#### DO THIS
Place every line of the listing below into a Markdown table with the columns Row and Line, numbering the rows in order and omitting any blank lines.

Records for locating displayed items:

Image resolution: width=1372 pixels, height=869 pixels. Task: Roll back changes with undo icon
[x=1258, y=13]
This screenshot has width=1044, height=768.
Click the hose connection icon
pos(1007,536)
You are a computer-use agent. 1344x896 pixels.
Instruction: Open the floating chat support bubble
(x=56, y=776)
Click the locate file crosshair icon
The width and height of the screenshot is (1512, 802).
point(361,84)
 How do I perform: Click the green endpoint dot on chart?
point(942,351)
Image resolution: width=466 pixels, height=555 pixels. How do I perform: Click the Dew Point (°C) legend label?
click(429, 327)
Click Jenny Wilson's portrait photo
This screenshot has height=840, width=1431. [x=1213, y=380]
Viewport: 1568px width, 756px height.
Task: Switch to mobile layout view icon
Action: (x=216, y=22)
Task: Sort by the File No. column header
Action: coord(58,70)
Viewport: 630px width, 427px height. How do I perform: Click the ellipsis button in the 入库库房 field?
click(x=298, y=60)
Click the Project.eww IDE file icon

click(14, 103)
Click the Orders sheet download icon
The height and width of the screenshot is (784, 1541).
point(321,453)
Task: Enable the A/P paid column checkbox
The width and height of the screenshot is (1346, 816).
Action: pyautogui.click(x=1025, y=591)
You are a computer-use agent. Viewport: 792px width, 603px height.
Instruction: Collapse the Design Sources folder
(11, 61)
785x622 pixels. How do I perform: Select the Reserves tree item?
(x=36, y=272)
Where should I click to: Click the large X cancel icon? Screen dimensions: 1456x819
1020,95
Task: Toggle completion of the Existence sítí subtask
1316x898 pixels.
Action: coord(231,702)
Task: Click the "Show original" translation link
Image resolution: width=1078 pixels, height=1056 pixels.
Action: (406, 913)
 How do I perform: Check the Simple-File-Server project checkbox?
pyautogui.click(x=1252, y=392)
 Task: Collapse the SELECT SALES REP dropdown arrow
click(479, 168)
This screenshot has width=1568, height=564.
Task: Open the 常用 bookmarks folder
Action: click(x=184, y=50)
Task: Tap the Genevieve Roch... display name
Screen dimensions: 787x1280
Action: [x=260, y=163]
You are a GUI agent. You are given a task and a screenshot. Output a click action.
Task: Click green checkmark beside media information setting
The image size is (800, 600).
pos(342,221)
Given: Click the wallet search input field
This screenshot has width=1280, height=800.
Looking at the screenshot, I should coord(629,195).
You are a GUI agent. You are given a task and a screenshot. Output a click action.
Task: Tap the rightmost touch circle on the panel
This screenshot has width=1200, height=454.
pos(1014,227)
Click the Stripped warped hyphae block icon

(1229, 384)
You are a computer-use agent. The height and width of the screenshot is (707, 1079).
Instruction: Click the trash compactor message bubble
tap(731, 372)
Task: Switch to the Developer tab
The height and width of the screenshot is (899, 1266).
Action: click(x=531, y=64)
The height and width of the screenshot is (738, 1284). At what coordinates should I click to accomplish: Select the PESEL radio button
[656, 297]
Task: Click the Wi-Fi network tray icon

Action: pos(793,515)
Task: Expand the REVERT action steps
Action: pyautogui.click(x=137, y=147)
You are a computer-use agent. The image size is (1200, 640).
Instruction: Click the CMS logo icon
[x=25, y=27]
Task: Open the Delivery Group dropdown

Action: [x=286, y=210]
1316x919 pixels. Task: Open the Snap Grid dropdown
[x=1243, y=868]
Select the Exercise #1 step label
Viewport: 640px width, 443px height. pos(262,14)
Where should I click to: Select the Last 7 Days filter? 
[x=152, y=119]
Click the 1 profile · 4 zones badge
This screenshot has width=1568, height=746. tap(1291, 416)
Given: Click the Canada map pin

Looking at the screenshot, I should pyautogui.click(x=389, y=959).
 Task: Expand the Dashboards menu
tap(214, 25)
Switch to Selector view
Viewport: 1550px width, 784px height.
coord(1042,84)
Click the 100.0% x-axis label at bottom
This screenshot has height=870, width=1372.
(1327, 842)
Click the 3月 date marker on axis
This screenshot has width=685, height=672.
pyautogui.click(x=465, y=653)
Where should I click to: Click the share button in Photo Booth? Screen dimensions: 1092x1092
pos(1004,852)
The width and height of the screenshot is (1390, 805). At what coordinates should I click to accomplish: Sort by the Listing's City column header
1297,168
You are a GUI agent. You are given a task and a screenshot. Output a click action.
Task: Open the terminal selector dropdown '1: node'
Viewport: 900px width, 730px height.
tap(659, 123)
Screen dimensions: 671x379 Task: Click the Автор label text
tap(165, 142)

#### FULL SOLUTION
| Row | Line |
|---|---|
| 1 | Image resolution: width=1372 pixels, height=869 pixels. Task: Roll back changes with undo icon |
| 2 | [x=1258, y=13] |
| 3 | This screenshot has width=1044, height=768. |
| 4 | Click the hose connection icon |
| 5 | pos(1007,536) |
| 6 | You are a computer-use agent. 1344x896 pixels. |
| 7 | Instruction: Open the floating chat support bubble |
| 8 | (x=56, y=776) |
| 9 | Click the locate file crosshair icon |
| 10 | The width and height of the screenshot is (1512, 802). |
| 11 | point(361,84) |
| 12 |  How do I perform: Click the green endpoint dot on chart? |
| 13 | point(942,351) |
| 14 | Image resolution: width=466 pixels, height=555 pixels. How do I perform: Click the Dew Point (°C) legend label? |
| 15 | click(429, 327) |
| 16 | Click Jenny Wilson's portrait photo |
| 17 | This screenshot has height=840, width=1431. [x=1213, y=380] |
| 18 | Viewport: 1568px width, 756px height. |
| 19 | Task: Switch to mobile layout view icon |
| 20 | Action: (x=216, y=22) |
| 21 | Task: Sort by the File No. column header |
| 22 | Action: coord(58,70) |
| 23 | Viewport: 630px width, 427px height. How do I perform: Click the ellipsis button in the 入库库房 field? |
| 24 | click(x=298, y=60) |
| 25 | Click the Project.eww IDE file icon |
| 26 | click(14, 103) |
| 27 | Click the Orders sheet download icon |
| 28 | The height and width of the screenshot is (784, 1541). |
| 29 | point(321,453) |
| 30 | Task: Enable the A/P paid column checkbox |
| 31 | The width and height of the screenshot is (1346, 816). |
| 32 | Action: pyautogui.click(x=1025, y=591) |
| 33 | You are a computer-use agent. Viewport: 792px width, 603px height. |
| 34 | Instruction: Collapse the Design Sources folder |
| 35 | (11, 61) |
| 36 | 785x622 pixels. How do I perform: Select the Reserves tree item? |
| 37 | (x=36, y=272) |
| 38 | Where should I click to: Click the large X cancel icon? Screen dimensions: 1456x819 |
| 39 | 1020,95 |
| 40 | Task: Toggle completion of the Existence sítí subtask |
| 41 | 1316x898 pixels. |
| 42 | Action: coord(231,702) |
| 43 | Task: Click the "Show original" translation link |
| 44 | Image resolution: width=1078 pixels, height=1056 pixels. |
| 45 | Action: (406, 913) |
| 46 |  How do I perform: Check the Simple-File-Server project checkbox? |
| 47 | pyautogui.click(x=1252, y=392) |
| 48 |  Task: Collapse the SELECT SALES REP dropdown arrow |
| 49 | click(479, 168) |
| 50 | This screenshot has width=1568, height=564. |
| 51 | Task: Open the 常用 bookmarks folder |
| 52 | Action: click(x=184, y=50) |
| 53 | Task: Tap the Genevieve Roch... display name |
| 54 | Screen dimensions: 787x1280 |
| 55 | Action: [x=260, y=163] |
| 56 | You are a GUI agent. You are given a task and a screenshot. Output a click action. |
| 57 | Task: Click green checkmark beside media information setting |
| 58 | The image size is (800, 600). |
| 59 | pos(342,221) |
| 60 | Given: Click the wallet search input field |
| 61 | This screenshot has width=1280, height=800. |
| 62 | Looking at the screenshot, I should coord(629,195). |
| 63 | You are a GUI agent. You are given a task and a screenshot. Output a click action. |
| 64 | Task: Tap the rightmost touch circle on the panel |
| 65 | This screenshot has width=1200, height=454. |
| 66 | pos(1014,227) |
| 67 | Click the Stripped warped hyphae block icon |
| 68 | (1229, 384) |
| 69 | You are a computer-use agent. The height and width of the screenshot is (707, 1079). |
| 70 | Instruction: Click the trash compactor message bubble |
| 71 | tap(731, 372) |
| 72 | Task: Switch to the Developer tab |
| 73 | The height and width of the screenshot is (899, 1266). |
| 74 | Action: click(x=531, y=64) |
| 75 | The height and width of the screenshot is (738, 1284). At what coordinates should I click to accomplish: Select the PESEL radio button |
| 76 | [656, 297] |
| 77 | Task: Click the Wi-Fi network tray icon |
| 78 | Action: pos(793,515) |
| 79 | Task: Expand the REVERT action steps |
| 80 | Action: pyautogui.click(x=137, y=147) |
| 81 | You are a computer-use agent. The image size is (1200, 640). |
| 82 | Instruction: Click the CMS logo icon |
| 83 | [x=25, y=27] |
| 84 | Task: Open the Delivery Group dropdown |
| 85 | Action: [x=286, y=210] |
| 86 | 1316x919 pixels. Task: Open the Snap Grid dropdown |
| 87 | [x=1243, y=868] |
| 88 | Select the Exercise #1 step label |
| 89 | Viewport: 640px width, 443px height. pos(262,14) |
| 90 | Where should I click to: Select the Last 7 Days filter?  |
| 91 | [x=152, y=119] |
| 92 | Click the 1 profile · 4 zones badge |
| 93 | This screenshot has width=1568, height=746. tap(1291, 416) |
| 94 | Given: Click the Canada map pin |
| 95 | Looking at the screenshot, I should pyautogui.click(x=389, y=959). |
| 96 |  Task: Expand the Dashboards menu |
| 97 | tap(214, 25) |
| 98 | Switch to Selector view |
| 99 | Viewport: 1550px width, 784px height. |
| 100 | coord(1042,84) |
| 101 | Click the 100.0% x-axis label at bottom |
| 102 | This screenshot has height=870, width=1372. |
| 103 | (1327, 842) |
| 104 | Click the 3月 date marker on axis |
| 105 | This screenshot has width=685, height=672. |
| 106 | pyautogui.click(x=465, y=653) |
| 107 | Where should I click to: Click the share button in Photo Booth? Screen dimensions: 1092x1092 |
| 108 | pos(1004,852) |
| 109 | The width and height of the screenshot is (1390, 805). At what coordinates should I click to accomplish: Sort by the Listing's City column header |
| 110 | 1297,168 |
| 111 | You are a GUI agent. You are given a task and a screenshot. Output a click action. |
| 112 | Task: Open the terminal selector dropdown '1: node' |
| 113 | Viewport: 900px width, 730px height. |
| 114 | tap(659, 123) |
| 115 | Screen dimensions: 671x379 Task: Click the Автор label text |
| 116 | tap(165, 142) |